Confusion about the longitudinal diffusion coefficient in Garfield

@hschindl
Dear hschindl,

I try to understand the longitudinal diffusion coefficient in the Garfield++.
I compared two simulation results (drift distance is 1 cm), one code is the read.C in the ”GasFile“ director, another is [Examples/GainFluctuations/arco2.C]. In the file "read.C:, the longitudinal diffusion coefficient can be obtained directly and the value is 0.0085sqrt(cm)@2kV/cm (Figure 1). In the file “arco2.C”(just consider drift process), I obtained the drift path by using “GetElectronDriftLength()”,the length distribution is strange (Figure 2). However, the STD obtained from the distribution (Figure 3) of end points in the x-axis direction (transverse diffusion) is consistent with that value from Figure 1. Could you help me understand the results? Thanks very much.



Best regards,
Jiechen

Hi,
thanks for your message! In what sense is the distribution in fig. 2 strange?

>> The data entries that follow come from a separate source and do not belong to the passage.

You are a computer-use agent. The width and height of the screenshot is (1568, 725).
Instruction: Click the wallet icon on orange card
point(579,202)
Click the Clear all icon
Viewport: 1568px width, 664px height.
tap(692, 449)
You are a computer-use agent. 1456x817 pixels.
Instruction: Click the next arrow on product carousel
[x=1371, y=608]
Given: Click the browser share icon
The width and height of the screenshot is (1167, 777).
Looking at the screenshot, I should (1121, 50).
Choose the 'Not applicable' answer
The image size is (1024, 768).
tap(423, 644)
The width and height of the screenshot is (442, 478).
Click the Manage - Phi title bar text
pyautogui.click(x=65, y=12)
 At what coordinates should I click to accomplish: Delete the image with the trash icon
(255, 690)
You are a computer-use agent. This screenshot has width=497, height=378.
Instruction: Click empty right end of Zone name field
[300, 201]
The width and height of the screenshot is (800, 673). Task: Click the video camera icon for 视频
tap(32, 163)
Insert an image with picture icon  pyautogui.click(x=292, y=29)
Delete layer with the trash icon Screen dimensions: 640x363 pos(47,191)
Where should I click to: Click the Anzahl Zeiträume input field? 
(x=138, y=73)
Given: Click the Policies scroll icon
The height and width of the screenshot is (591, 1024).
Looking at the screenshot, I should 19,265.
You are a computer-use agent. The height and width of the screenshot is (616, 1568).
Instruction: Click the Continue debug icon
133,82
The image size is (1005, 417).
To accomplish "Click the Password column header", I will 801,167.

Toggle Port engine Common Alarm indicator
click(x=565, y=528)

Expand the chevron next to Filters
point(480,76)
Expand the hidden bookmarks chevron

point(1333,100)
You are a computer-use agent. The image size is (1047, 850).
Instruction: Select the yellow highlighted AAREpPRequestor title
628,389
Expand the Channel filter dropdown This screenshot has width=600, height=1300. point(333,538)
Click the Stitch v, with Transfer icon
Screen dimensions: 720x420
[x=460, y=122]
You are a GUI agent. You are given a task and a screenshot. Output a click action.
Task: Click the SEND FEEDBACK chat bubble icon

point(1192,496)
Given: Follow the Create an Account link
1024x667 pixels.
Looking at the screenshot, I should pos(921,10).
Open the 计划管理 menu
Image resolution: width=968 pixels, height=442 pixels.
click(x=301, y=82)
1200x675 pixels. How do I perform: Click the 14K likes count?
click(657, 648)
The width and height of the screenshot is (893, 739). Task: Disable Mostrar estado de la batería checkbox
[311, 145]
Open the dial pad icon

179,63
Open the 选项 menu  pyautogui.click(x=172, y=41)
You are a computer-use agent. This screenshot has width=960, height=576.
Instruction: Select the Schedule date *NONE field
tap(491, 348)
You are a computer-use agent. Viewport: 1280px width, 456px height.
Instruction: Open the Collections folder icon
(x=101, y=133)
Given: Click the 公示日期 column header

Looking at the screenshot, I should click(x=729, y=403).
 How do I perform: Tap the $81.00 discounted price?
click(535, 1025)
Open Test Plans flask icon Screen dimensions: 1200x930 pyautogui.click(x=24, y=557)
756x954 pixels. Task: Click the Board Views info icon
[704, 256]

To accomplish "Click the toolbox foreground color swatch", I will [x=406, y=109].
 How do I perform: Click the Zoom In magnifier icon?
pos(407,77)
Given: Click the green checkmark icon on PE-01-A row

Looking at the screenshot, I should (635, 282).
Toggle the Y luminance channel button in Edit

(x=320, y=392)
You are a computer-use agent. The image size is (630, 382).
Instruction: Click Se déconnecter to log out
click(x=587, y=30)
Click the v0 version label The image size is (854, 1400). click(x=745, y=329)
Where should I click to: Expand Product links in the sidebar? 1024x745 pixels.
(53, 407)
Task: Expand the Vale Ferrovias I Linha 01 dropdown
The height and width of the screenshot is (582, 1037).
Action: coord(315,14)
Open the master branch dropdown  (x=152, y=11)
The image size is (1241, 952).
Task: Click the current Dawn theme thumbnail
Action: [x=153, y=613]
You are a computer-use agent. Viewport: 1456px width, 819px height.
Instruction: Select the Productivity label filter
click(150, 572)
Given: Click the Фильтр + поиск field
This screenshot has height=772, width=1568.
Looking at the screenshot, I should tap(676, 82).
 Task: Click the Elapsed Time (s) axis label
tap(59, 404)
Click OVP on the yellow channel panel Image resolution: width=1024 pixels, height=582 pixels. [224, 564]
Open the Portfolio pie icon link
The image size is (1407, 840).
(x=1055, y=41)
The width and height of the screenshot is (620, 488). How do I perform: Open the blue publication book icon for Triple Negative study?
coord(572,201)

To verify that the longitudinal diffusion in your simulation is consistent with the longitudinal diffusion coefficient in the gas file, it’s probably more instructive to plot the distribution of drift times.

hschindl
Dear hschindl,
Thanks for your reply, as you suggested, if plot the distribution of drift times, the result is consistent with the longitudinal diffusion coefficient.
Figure.2 is the distribution of drift length obtained from the function “GetElectronDriftLength()”, the strange point is that the longitudinal diffusion coefficient does not reflect from the distribution, and the sigma is very much smaller than longitudinal diffusion coefficient. Could you help me understand it?